If you’re uncomfortable discussing your current use of alcohol, tobacco, pain medications, marijuana, sedatives, or anything else while family members are present, just say goodbye to them and send them to the waiting area so that you can have a private conversation with your physician anesthesiologist and nurses. We aren’t judgmental, and we really do need to know. Routine use of alcohol, pain medications or sedatives can affect the amount of anesthesia you may need. Smoking damages the lungs –so please be honest with us about your current habits. You may safely keep to yourself how much of anything, legal or illegal, you smoked in your youth.
Are older patients at risk for confusion after anesthesia?

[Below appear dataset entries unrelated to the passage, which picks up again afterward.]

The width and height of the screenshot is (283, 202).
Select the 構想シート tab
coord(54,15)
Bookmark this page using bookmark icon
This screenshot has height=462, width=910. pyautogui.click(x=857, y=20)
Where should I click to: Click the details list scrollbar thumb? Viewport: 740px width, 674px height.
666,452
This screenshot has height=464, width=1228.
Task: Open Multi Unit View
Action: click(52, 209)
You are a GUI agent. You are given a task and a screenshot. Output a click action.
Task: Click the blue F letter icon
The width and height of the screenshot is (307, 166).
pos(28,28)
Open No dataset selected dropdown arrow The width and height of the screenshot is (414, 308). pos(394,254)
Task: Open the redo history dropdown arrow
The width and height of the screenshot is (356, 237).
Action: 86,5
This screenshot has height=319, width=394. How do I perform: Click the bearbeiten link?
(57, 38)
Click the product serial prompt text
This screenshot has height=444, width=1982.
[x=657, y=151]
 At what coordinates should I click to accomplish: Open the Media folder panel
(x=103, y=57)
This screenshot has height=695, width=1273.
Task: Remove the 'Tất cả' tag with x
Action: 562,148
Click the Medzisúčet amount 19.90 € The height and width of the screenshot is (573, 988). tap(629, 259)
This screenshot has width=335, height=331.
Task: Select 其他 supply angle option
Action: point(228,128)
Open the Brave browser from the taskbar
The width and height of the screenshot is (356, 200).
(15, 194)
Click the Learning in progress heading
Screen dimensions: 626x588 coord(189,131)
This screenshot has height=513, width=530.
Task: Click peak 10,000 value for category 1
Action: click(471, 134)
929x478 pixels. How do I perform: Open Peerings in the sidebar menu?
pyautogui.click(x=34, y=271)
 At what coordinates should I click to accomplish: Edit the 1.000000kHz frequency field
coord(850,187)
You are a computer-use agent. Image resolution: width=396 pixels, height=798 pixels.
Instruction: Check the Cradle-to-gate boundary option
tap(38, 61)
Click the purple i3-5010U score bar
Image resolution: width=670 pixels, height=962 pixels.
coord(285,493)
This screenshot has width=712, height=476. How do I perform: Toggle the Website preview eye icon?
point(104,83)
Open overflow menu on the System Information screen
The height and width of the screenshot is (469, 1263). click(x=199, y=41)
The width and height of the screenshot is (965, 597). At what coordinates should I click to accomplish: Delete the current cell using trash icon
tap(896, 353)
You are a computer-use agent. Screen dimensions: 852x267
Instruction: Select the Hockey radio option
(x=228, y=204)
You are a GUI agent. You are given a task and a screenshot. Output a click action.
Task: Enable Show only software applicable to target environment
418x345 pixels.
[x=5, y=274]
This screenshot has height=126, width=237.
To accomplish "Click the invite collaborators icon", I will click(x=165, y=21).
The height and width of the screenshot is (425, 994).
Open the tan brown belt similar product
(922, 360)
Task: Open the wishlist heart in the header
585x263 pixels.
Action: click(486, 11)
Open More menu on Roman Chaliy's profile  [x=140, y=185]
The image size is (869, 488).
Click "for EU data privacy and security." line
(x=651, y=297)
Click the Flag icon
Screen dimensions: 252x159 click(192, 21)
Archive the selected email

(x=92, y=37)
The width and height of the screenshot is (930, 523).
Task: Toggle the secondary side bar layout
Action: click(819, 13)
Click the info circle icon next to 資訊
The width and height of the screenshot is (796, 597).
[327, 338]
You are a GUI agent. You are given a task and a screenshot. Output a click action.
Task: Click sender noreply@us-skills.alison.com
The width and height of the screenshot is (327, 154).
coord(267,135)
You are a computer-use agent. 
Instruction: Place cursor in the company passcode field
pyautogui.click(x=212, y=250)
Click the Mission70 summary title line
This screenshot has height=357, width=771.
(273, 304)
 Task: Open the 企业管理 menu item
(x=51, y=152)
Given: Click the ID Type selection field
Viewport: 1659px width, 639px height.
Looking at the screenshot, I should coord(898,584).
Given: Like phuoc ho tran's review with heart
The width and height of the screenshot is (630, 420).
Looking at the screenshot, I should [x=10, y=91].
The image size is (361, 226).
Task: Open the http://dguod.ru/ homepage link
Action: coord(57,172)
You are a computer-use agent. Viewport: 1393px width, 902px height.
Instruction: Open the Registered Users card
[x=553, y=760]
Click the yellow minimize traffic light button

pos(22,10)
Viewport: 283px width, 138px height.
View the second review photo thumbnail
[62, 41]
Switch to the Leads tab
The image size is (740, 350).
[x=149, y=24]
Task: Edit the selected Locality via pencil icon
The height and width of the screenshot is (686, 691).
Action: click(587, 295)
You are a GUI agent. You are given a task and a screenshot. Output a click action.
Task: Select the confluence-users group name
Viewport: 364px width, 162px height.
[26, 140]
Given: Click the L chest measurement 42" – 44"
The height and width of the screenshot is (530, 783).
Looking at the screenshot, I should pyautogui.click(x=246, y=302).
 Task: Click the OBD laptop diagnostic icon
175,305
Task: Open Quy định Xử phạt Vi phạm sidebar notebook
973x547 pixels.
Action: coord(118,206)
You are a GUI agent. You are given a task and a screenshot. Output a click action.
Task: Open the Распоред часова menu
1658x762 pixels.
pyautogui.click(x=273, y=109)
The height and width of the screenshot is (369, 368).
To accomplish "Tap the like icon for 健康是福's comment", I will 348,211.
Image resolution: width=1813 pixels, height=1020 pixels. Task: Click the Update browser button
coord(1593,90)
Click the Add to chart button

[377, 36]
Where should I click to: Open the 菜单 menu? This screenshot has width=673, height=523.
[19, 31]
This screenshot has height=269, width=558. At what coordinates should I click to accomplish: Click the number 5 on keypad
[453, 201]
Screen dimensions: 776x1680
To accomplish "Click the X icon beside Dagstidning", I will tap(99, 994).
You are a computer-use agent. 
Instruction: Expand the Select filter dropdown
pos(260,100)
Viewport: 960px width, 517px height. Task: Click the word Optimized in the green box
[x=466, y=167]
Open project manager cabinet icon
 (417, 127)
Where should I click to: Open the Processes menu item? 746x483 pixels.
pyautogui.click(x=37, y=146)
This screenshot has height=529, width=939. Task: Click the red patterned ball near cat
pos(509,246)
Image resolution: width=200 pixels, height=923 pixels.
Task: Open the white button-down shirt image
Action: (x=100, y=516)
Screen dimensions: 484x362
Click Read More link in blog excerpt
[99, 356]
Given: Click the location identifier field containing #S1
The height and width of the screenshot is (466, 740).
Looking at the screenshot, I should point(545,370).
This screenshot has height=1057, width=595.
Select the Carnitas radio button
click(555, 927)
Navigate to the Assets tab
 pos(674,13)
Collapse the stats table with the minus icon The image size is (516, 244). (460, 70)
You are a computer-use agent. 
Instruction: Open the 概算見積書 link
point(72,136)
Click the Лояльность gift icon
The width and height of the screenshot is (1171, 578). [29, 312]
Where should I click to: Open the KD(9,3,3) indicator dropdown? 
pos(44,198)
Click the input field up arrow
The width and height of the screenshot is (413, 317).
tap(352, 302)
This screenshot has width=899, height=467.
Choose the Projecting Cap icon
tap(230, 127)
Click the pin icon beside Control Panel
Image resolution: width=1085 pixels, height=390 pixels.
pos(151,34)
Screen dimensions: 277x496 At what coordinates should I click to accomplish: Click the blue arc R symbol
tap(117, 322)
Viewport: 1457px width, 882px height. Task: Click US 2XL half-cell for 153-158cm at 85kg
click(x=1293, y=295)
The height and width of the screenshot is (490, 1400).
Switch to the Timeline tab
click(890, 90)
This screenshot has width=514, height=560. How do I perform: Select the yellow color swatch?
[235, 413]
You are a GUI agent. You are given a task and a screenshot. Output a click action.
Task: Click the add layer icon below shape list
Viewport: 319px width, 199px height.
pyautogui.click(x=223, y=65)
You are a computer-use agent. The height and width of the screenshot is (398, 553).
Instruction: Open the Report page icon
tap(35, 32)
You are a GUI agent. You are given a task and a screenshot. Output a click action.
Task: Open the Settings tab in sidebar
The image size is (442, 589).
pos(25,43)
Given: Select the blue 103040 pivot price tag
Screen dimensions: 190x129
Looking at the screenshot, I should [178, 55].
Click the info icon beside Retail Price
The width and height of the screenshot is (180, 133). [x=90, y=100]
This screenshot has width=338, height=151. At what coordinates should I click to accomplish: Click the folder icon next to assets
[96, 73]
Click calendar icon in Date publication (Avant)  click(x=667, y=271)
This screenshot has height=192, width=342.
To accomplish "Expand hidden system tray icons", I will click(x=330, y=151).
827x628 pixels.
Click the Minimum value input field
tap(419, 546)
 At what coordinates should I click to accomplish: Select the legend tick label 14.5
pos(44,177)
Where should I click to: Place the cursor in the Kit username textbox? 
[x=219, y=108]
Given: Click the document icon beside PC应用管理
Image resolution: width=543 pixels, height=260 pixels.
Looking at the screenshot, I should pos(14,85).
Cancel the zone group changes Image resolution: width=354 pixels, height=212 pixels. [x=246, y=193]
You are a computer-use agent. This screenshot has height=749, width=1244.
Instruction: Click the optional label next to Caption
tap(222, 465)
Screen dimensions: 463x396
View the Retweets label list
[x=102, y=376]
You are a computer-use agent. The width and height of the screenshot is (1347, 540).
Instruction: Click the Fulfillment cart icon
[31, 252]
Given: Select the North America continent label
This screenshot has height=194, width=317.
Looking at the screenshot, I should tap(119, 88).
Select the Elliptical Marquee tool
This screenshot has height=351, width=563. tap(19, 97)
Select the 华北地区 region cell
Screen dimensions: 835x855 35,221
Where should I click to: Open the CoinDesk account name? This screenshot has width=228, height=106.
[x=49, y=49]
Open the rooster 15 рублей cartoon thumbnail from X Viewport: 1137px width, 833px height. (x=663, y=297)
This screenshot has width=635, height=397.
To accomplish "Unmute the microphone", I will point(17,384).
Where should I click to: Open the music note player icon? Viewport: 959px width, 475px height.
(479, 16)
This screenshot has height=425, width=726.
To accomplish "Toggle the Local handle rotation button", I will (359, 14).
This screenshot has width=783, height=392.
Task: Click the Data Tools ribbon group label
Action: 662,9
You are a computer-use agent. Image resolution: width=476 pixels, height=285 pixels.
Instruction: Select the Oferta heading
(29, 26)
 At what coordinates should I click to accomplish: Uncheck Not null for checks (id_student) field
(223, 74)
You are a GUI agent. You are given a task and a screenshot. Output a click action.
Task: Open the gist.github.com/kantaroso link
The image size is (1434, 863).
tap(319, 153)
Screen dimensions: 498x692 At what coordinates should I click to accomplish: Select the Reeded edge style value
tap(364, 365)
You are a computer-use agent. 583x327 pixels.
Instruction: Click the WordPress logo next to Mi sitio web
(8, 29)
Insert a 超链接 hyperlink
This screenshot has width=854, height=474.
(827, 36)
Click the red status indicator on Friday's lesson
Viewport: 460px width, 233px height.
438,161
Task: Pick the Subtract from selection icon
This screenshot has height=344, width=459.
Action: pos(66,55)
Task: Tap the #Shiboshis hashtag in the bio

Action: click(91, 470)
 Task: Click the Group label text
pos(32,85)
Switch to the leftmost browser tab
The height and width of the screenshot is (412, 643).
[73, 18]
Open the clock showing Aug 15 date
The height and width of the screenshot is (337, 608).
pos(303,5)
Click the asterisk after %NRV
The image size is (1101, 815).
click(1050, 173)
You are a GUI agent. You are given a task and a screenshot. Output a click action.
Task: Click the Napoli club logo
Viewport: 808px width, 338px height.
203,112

Older patients who already have signs of confusion or dementia are at risk for increasing confusion (also known as postoperative delirium) after anesthesia and surgery. Patients who have had a stroke or a mini-stroke (TIA) are also at higher risk. If this is a concern, speak with the physician anesthesiologist, who can explain more about anesthesia techniques and monitoring that will reduce the chance of problems. The physician anesthesiologist may recommend regional anesthesia (spinal, epidural or nerve block) if it is appropriate for the surgery.
Why is it important not to eat or drink anything after midnight?
The answer to this question is the same for patients of any age. When a patient is unconscious or sedated, food or liquid in the stomach could come back up into the throat and get into the lungs, causing dangerous pneumonia. Solid foods and creamy liquids are the worst offenders. If your surgery is scheduled later in the afternoon, you may be permitted to have water or clear liquids up to six hours before the procedure.
If you have special concerns or risk factors for anesthesia, your surgeon or your hospital should be able to arrange for consultation with a physician anesthesiologist ahead of time. Otherwise, you will meet your physician anesthesiologist on the morning of surgery, and he or she will explain the anesthesia plan and answer any questions you and your family may have. Check your hospital’s website; many have information about the physician anesthesiologists who practice there.